现在,他身体彻底垮了,失去了重新归队的希望,他该怎样对待自己呢?他终于使巴扎诺娃吐露了真情,这个女医生告诉他,前面还有更可怕的不幸等待着他。怎么办?这个恼人的问题就摆在面前,逼着他解决。
他已经失去了最宝贵的东西——战斗的能力,活着还有什么用呢?在今天,在凄凉的明天,他用什么来证明自己生活得有价值呢?又有什么来充实自己的生活呢?光是吃、喝、呼吸吗?当一名力不从心的旁观者,看着战友们向前冲杀吗?
就这样成为战斗队伍的累赘吗?他想起了基辅无产阶级的领袖叶夫格妮亚·博什。这位久经考验的女地下工作者得了肺结核,丧失了工作能力,不久前自杀身亡。她在简短的留言中解释了这样做的理由:“我不能接受生活的施舍。既然成了自己的党的病患,我认为继续活下去是不必要的。”把背叛了自己的肉体也消灭掉,怎么样?朝心口开一枪,就完事了!过去既然能够生活得不坏,现在也应该能够适时地结束生命。一个战士不愿再受临终前痛苦的折磨,谁能去责备他呢?
他的手摸到了口袋里光滑的勃朗宁手枪,手指习惯地抓住了枪柄。他慢慢掏出手枪。
“谁想到你会有今天?”
枪口轻蔑地直视着他的眼睛。他把手枪放到膝上,恶狠狠地骂了起来:“这算什么英雄,纯粹是冒牌货,老弟!任何一个笨蛋,随便什么时候,都会对自己开一枪。这样摆脱困境,是最怯懦、最省事的办法。生活不下去——就一死了之。对懦夫来说,也不需要更好的出路。你试过去战胜这种生活吗?你尽一切努力冲破这铁环了吗?你忘了在诺沃格勒—沃伦斯基附近,是怎样一天发起十七次冲锋,终于排除万难,攻克了那座城市吗?把枪藏起来吧,永远也不要对任何人提起这件事。
就是到了生活已经无法忍受的时候,也要善于生活下去,要竭尽全力,使生命变得有益于人民。”
他站起来,朝大道走去。一个过路的山里人赶着四轮马车,顺路把他拉进城里。进城后,他在一个十字路口买了一份当地的报纸。报上登着本市党组织在杰米扬·别德内依俱乐部开会的通知。保尔回到住处的时候,已经是深夜了。他在积极分子会议上讲了话,自己也没有想到,这竟是他最后一次在大会上讲话。
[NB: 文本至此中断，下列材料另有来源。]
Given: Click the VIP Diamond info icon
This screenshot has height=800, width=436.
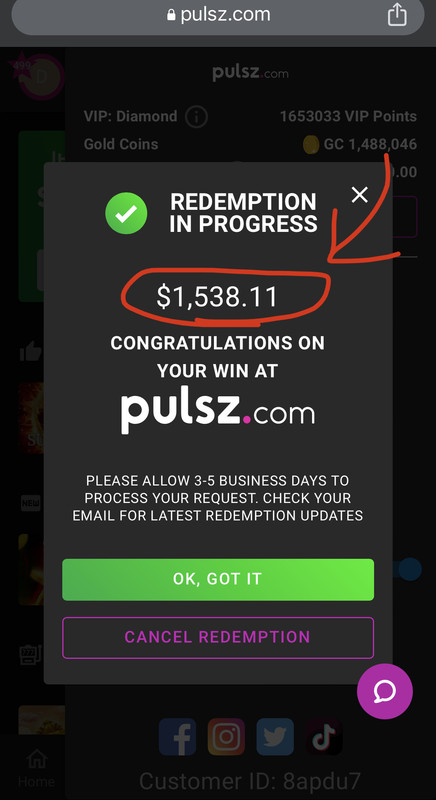Looking at the screenshot, I should point(196,117).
达雅还没有睡。保尔出去这么久没有回来,她很担心。他怎么啦?到哪儿去了呢?她发觉保尔那双一向活泼的眼睛,今天显得严峻而冷漠。他很少讲到自己,但是达雅感觉到,他正在遭受某种不幸。
母亲房里的钟敲了两下,外面传来了叩门声。她立即披上外套,跑去开门。廖莉娅在自己房间里,喃喃地说着梦话。
“我都担心你出了什么事呢。”保尔走进过道的时候,达雅小声对他说。她很高兴他终于回来了。
“我是到死也不会出什么事的,达尤莎。怎么,廖莉娅睡了吗?你知道,我一点也不想睡。我要把今天的事跟你谈一谈。到你屋里去吧,要不,会把廖莉娅吵醒的。”他也小声对她说。
达雅犹豫了一下。她怎么好深更半夜还同他在一起谈话呢?母亲知道了,会怎么想呢?但是这话又不便对保尔讲,他会不高兴的。再说,他想告诉她什么呢?她一边想,一边已经走进自己的房间。
“是这么回事,达雅,”他们在黑暗的房间里面对面地坐下之后,保尔压低了声音说。他俩离得很近,达雅连他的呼吸都可以感觉到。“生活起了这样的变化,我自己也有点莫名其妙。这些日子我心情很不好。我不知道在这个世界上今后该怎么生活。有生以来,我从来没有像这几天这样苦闷。今天我召开了自己的‘政治局’会议,做出了非常重要的决议。
我把这些话告诉你,你可不要感到奇怪。”
保尔把近几个月的全部心情和今天在郊区公园里的许多想法都告诉了她。
“情况就是这样。现在谈谈主要的吧。你们家里的这场好戏刚刚开锣,你得冲出去,吸吸新鲜空气,离开这个窝越远越好。应该从新开始生活。我既然卷入了这场斗争,咱们就把它进行到底。你我两人的个人生活都不痛快。我决心放一把火,让它烧起来。你明白这是什么意思吗?你愿意做我的朋友,做我的妻子吗?”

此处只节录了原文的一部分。